* ASSIGNMENT:
Comb the records below for the string "agent" and copy each line where it turns up.

Stored entries:
*** Block opens ***

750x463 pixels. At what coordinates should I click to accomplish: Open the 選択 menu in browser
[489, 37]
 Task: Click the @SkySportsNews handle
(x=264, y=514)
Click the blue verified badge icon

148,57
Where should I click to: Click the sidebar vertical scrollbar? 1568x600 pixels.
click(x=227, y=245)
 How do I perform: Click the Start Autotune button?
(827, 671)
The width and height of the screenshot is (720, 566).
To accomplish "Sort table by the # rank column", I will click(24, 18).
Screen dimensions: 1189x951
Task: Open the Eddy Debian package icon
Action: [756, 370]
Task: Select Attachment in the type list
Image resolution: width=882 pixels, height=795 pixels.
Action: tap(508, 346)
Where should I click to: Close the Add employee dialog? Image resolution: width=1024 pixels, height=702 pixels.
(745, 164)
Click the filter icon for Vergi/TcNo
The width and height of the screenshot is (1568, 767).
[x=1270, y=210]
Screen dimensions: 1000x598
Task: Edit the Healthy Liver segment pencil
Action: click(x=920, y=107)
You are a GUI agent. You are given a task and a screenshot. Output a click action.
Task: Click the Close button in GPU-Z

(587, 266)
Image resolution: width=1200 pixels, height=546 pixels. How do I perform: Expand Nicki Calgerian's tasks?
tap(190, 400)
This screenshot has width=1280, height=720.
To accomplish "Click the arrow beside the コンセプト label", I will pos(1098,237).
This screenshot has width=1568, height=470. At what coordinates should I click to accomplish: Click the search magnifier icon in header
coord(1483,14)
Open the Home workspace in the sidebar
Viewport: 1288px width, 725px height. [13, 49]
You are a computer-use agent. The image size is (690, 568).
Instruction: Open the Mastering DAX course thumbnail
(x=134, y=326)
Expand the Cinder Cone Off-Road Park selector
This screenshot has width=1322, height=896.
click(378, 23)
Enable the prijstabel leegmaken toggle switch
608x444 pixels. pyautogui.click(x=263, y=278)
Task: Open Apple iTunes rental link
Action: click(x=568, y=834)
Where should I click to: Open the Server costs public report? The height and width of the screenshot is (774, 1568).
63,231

*** Block closes ***

* SOLUTION TO THIS TASK:
You are a GUI agent. You are given a task and a screenshot. Output a click action.
You are a computer-use agent. The image size is (690, 568).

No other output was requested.